TALLAHASSEE, Fla. - A surge in hurricane-recovery building and a change in the way the state collects gambling payments from the Seminole Tribe will give lawmakers a little fiscal wiggle room as they negotiate a new $87 billion state budget.
State analysts on Friday adjusted estimates for revenue collections upward by about $462 million, including $181 million this year and $280.5 million for the fiscal year that will start July 1.
The bulk of the increase is one-time, non-recurring money, which will limit its use in the state budget. But it can be a positive factor as Senate and House members work out differences in their budget bills, which were passed Thursday.
“It was money they weren’t expecting,” said Amy Baker, coordinator of the Legislature’s Office of Economic and Demographic Research. “It’s going to be nonrecurring, which comes with all the issues associated with that. It’s good news.”
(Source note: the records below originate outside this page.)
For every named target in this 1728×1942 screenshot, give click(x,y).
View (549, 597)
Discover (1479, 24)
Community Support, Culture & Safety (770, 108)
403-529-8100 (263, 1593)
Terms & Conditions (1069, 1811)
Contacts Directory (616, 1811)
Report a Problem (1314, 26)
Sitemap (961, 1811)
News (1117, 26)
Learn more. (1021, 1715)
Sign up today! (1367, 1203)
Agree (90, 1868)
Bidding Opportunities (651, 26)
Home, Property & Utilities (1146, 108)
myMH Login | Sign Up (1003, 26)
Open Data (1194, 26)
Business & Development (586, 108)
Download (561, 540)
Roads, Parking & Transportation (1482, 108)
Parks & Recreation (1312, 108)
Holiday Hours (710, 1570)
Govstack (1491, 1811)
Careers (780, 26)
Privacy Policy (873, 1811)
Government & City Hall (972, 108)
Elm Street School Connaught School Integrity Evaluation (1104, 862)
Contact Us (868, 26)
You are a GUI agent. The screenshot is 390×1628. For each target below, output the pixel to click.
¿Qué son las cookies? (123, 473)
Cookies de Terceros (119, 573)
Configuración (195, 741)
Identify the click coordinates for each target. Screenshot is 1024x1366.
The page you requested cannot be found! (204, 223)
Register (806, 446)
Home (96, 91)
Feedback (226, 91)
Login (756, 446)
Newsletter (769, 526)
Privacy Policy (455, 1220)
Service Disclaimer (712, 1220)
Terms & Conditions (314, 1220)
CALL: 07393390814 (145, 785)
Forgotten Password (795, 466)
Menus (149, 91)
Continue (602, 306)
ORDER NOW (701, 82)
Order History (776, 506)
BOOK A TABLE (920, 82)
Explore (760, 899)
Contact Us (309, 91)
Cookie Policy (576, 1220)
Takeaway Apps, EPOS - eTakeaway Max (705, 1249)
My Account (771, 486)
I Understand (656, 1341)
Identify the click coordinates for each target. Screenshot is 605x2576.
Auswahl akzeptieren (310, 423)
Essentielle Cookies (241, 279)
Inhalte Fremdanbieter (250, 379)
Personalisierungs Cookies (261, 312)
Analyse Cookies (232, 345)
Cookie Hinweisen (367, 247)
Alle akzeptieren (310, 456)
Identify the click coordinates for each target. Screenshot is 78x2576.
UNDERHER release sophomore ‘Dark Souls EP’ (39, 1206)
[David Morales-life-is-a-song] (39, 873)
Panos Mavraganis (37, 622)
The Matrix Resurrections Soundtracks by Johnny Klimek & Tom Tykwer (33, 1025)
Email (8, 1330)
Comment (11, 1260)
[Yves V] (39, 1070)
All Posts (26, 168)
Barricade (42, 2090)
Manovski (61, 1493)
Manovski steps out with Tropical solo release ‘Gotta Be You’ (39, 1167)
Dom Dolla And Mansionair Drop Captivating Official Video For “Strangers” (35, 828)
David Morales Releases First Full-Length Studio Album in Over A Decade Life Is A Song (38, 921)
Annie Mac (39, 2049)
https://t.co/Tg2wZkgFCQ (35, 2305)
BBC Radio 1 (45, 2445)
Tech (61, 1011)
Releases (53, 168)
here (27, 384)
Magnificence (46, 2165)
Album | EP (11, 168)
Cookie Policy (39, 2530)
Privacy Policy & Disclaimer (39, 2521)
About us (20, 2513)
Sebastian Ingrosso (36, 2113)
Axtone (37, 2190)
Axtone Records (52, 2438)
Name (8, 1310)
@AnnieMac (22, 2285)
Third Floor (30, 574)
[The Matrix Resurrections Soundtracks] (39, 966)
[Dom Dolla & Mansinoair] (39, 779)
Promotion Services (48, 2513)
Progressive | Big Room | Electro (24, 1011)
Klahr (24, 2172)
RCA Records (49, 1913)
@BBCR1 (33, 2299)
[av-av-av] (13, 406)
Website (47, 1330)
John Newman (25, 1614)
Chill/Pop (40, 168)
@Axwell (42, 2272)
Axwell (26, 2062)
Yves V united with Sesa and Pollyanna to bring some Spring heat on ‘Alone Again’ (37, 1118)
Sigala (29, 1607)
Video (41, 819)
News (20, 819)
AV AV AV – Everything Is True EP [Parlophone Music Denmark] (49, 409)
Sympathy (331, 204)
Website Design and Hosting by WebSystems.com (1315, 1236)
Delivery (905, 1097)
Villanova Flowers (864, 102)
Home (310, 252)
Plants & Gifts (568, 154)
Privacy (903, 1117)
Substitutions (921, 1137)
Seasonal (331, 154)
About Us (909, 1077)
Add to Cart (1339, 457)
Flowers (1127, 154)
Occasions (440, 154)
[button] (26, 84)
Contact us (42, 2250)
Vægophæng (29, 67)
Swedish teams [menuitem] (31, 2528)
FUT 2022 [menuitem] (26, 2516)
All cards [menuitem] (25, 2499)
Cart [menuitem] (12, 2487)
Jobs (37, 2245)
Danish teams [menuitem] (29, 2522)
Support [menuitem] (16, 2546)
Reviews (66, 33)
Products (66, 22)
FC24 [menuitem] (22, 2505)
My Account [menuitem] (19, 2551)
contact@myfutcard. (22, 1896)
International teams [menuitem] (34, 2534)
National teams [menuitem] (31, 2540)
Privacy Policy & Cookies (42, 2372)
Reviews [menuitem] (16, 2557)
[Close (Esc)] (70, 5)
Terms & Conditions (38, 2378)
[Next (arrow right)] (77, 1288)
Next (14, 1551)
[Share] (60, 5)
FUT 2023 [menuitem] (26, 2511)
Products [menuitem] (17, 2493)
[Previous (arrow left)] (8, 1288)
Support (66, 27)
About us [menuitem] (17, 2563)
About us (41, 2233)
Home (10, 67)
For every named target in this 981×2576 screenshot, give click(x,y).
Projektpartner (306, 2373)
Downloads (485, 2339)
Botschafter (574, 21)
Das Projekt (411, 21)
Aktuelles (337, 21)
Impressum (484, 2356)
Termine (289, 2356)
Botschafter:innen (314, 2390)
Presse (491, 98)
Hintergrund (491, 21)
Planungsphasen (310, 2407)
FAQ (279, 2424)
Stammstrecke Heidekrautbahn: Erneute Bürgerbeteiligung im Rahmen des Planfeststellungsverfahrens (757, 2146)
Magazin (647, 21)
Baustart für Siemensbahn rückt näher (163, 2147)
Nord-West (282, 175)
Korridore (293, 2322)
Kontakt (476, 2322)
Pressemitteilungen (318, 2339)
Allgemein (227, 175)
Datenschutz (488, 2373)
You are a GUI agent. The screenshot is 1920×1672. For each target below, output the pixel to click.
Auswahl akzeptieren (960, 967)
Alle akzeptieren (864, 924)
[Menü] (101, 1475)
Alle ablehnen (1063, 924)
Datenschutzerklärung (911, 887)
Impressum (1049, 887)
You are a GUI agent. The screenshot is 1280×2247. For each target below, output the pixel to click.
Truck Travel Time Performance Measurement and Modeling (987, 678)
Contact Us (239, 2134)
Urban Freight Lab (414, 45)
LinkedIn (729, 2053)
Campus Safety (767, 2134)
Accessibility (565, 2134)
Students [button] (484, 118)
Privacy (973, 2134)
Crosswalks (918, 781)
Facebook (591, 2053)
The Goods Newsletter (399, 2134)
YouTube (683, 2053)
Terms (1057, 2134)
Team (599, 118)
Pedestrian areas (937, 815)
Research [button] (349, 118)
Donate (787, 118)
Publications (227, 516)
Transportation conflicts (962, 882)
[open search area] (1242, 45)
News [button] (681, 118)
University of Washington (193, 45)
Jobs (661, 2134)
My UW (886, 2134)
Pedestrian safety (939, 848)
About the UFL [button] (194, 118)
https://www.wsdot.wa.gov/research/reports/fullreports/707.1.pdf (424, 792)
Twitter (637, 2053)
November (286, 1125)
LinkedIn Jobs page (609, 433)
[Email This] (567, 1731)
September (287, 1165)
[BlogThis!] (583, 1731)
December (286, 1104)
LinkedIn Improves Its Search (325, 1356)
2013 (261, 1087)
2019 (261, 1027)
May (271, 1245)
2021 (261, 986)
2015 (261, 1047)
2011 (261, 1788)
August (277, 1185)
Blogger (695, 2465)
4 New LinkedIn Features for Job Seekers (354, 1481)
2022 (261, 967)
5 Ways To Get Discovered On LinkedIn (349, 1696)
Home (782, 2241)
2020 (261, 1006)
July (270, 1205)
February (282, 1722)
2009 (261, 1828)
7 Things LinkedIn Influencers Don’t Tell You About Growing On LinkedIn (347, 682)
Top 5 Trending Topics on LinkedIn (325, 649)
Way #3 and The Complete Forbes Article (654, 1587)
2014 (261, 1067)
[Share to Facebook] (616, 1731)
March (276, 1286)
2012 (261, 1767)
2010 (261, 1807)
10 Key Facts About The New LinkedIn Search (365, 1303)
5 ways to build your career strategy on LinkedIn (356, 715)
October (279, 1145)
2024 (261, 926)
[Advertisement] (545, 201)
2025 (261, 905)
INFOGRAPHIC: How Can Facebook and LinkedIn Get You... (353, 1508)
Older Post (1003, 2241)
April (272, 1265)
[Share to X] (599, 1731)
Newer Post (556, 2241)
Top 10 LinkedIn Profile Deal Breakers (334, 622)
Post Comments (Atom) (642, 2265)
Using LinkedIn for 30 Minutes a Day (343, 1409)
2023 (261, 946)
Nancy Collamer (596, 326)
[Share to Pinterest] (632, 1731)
But she also said “it doesn’t really alter the shape” of the longer-term financial challenges facing the state.
A major factor in the increase is explained by the economic cycle Florida goes through when it is hit by a major hurricane like Irma, a powerful storm that impacted the majority of the state in September.
In the immediate aftermath of such a storm, state spending increases and sales-tax collections drop. But then recovery begins and residents, aided by insurance payments, rebuild and repair their property. That increases sales taxes, the state’s single-largest revenue source.
“Hurricane Irma suppressed collections during the initial emergency in September while boosting collections in the recovery months as rebuilding began in earnest,” according to the new estimate.
The adjusted forecast shows an increase in sales tax collections this year of $189 million, with about two-thirds of that related to recovery activities. The sales tax estimate increased by $171 million in 2018-19, with 69 percent attributed to recovery.
The recovery activity is projected to end next year, and an analysis done by Baker and other state economists in 2017 showed the long-term financial effects of a major hurricane or a hurricane season are likely to be negative for the state budget.
The report showed after the 2005 hurricane season, the state spent $626 million, while reaping only $422 million in increased revenue.
Baker said she anticipates a similar result from Irma where “the state ends up spending more money than it brings in, by a good bit.”
Another positive in the new forecast is an adjustment in the way the Seminole Tribe of Florida makes payments from its casino operations.
Starting next year, the tribe will make monthly payments based on its annual estimate of gambling activity. That replaces a system where the tribe paid a fixed monthly amount and then made a one-time adjustment in the subsequent year.
The net effect will be an increase of more than $100 million in state revenue from the casinos next year, most of which will be a one-time increase.
The new forecast noted a major negative factor in that corporate income tax collections were $113 million below the estimate this year through December. It was likely caused by the state decision to let businesses impacted by Irma hold off on tax payments until Feb. 15.
The report predicts the shortfall will be negated once the delayed collections begin coming in next month.
After passing their proposed 2018-2019 budgets on Thursday, the House and Senate will begin negotiating their differences in the next few weeks. The legislative session is scheduled to end March 9, with a new budget taking effect July 1.